Jak wskazywał ekspert, NPZChN wygasł, a jego miejsce zajęła Narodowa Strategia Onkologiczna (NSO) i Krajowa Sieć Onkologiczna (KSO), w której ten obszar musi się teraz odnaleźć.

"Wraz z grupą ekspertów opracowaliśmy w ramach ministerialnego zespołu propozycje do NSO w postaci zaleceń dotyczących sprawnego przejścia pacjentów pediatrycznych, po ukończeniu 18. r.ż., pod opiekę onkologów i hematologów leczących dorosłych oraz zapewnienia właściwego monitorowania po zakończeniu leczenia" - mówił prof. Styczyński.

"Wskazujemy m.in., że pacjenci, którzy zachorowali na nowotwór jako dzieci, pozostają pod kontrolą ośrodka pediatrycznego maksymalnie do ukończenia 24. roku życia, a następnie przechodzą pod opiekę regionalnych ośrodków koordynujących w KSO. W przypadku nawrotu choroby po 18. roku życia pacjent przechodzi pod opiekę ośrodka dla dorosłych. Proponujemy również powołanie konsyliów wielospecjalistycznych z udziałem m.in. onkologów i hematologów dziecięcych" - wymieniał konsultant krajowy.
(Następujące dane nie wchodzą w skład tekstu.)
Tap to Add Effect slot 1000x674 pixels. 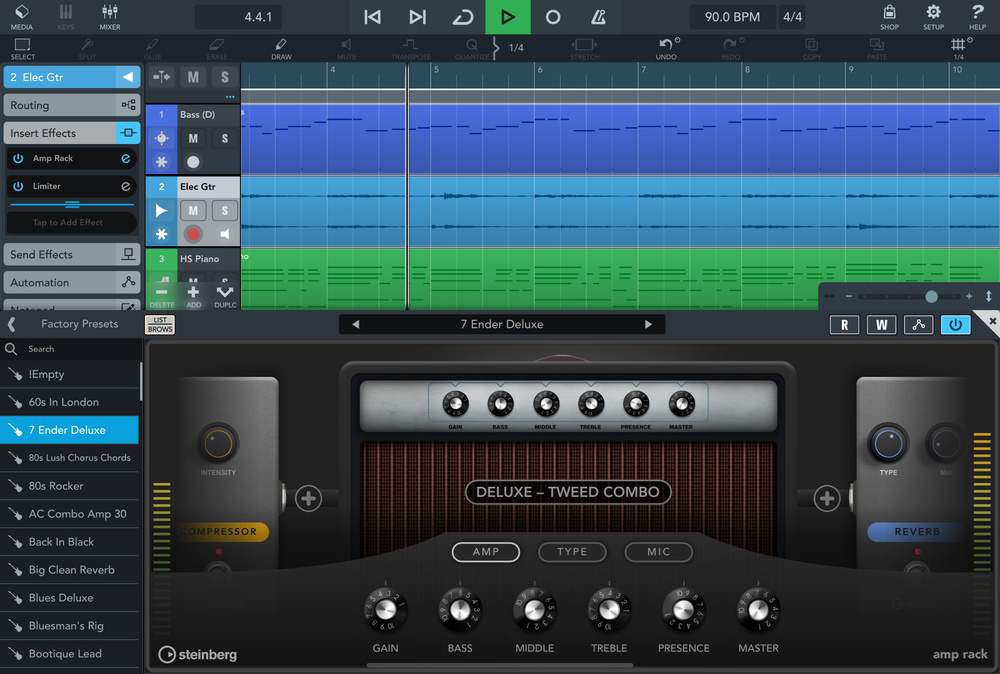click(x=68, y=223)
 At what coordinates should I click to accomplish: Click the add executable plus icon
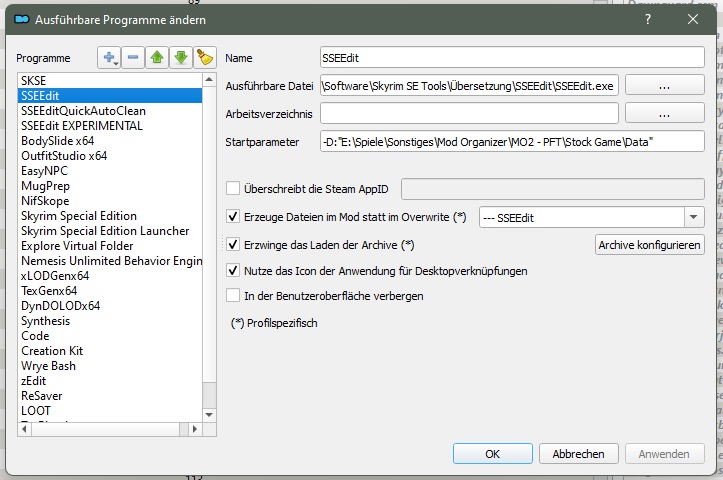click(108, 58)
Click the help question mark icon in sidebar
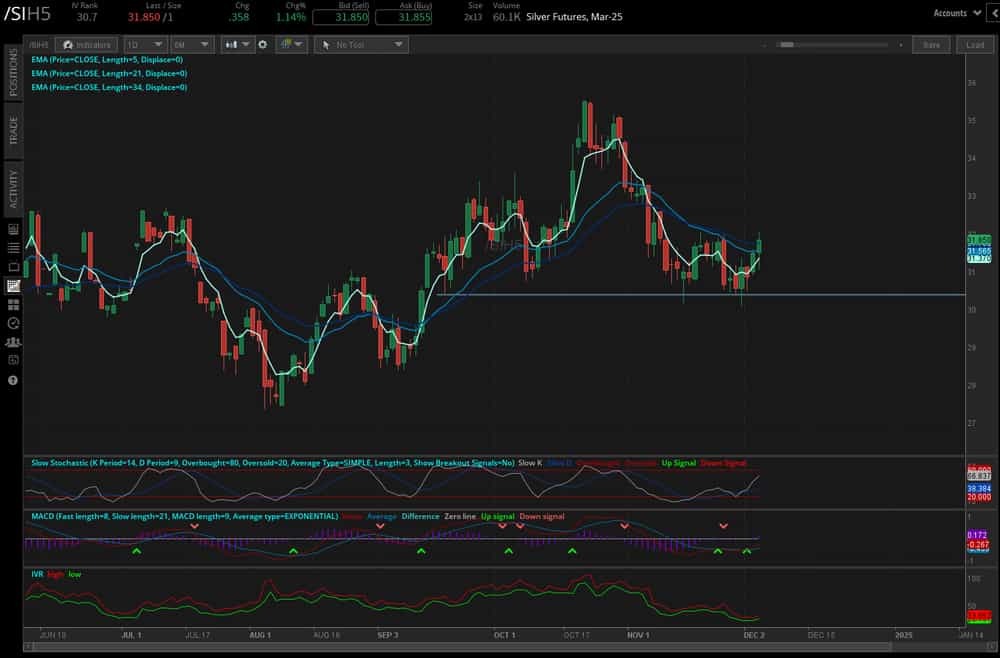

"Konieczne jest wprowadzenie świadczenia: monitorowanie opieki odległej po zakończonym leczeniu przeciwnowotworowym oraz poradni monitorowania długoterminowych efektów leczenia w wieku dziecięcym. Należy też powołać konsylia wielospecjalistyczne późnych powikłań. Niezbędne jest ponadto wprowadzenie świadczenia wsparcia psychoonkologicznego. Każdy z tych punktów wynika z realnych potrzeb" - podkreślał ekspert.